Can you lay out every line of the data below as a Markdown table with two columns, Row for the row number and Line for the line itself, skipping blank lines and leaving the pictures out?

● ● ● ●

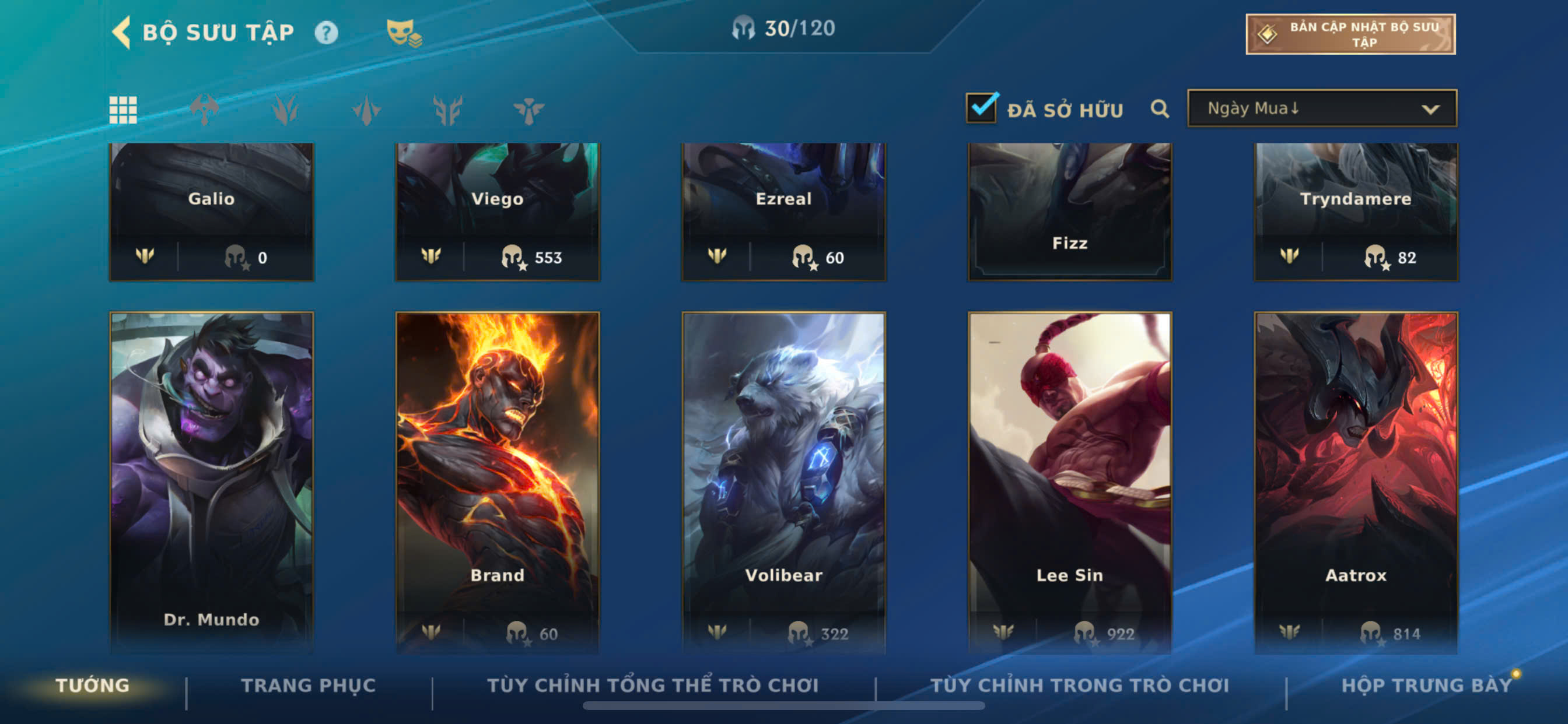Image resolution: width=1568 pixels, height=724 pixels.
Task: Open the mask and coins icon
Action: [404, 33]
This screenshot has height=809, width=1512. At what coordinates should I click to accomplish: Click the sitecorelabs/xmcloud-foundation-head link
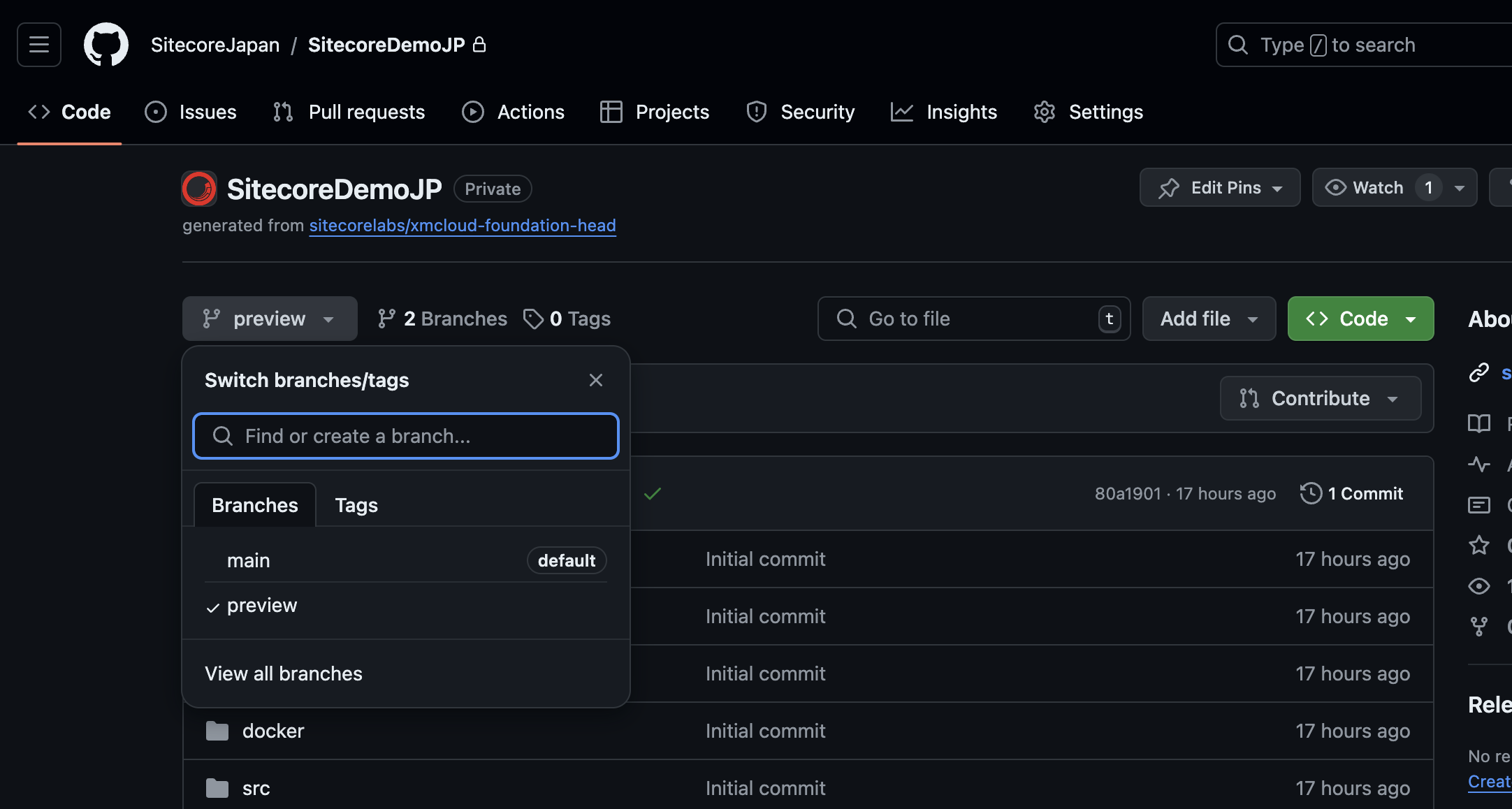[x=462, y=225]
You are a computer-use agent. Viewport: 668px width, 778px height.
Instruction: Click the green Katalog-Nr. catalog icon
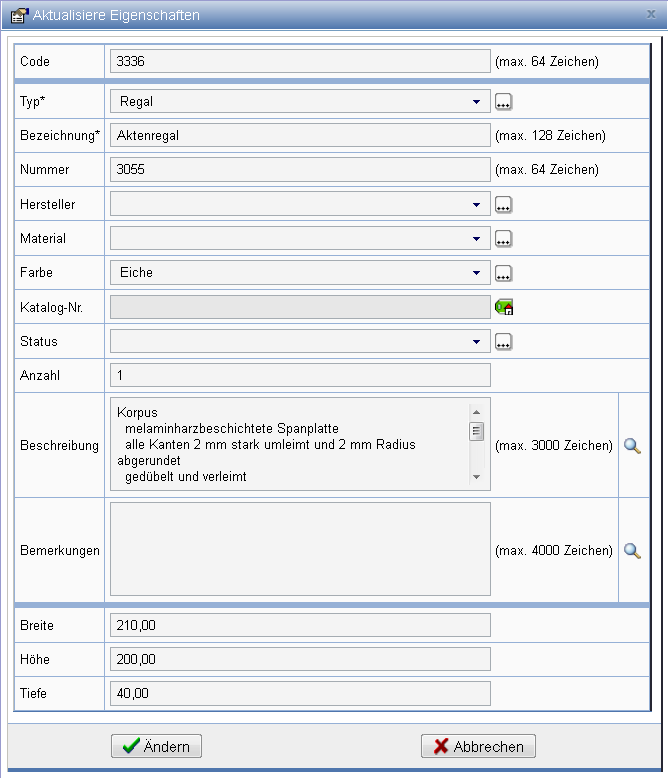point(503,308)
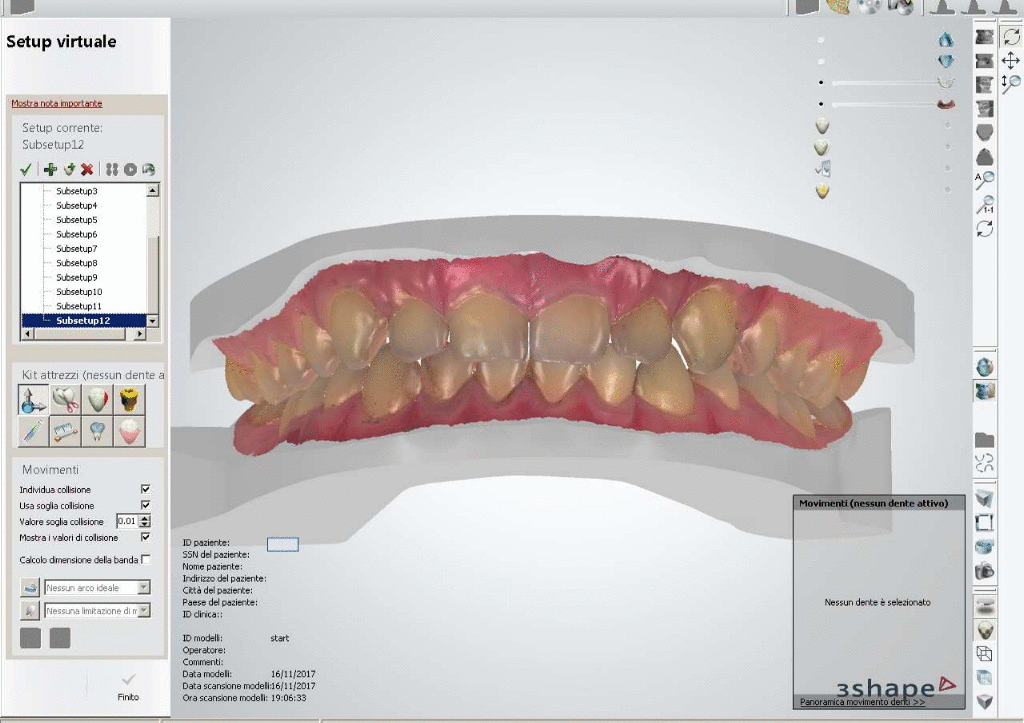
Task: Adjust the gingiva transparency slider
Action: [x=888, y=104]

● ● ● ●

The response:
| Row | Line |
|---|---|
| 1 | Image resolution: width=1568 pixels, height=724 pixels. |
| 2 | Task: Open the mask and coins icon |
| 3 | Action: [404, 33] |
| 4 | This screenshot has height=809, width=1512. At what coordinates should I click to accomplish: Click the sitecorelabs/xmcloud-foundation-head link |
| 5 | [x=462, y=225] |
| 6 | You are a computer-use agent. Viewport: 668px width, 778px height. |
| 7 | Instruction: Click the green Katalog-Nr. catalog icon |
| 8 | point(503,308) |
| 9 | Task: Adjust the gingiva transparency slider |
| 10 | Action: [x=888, y=104] |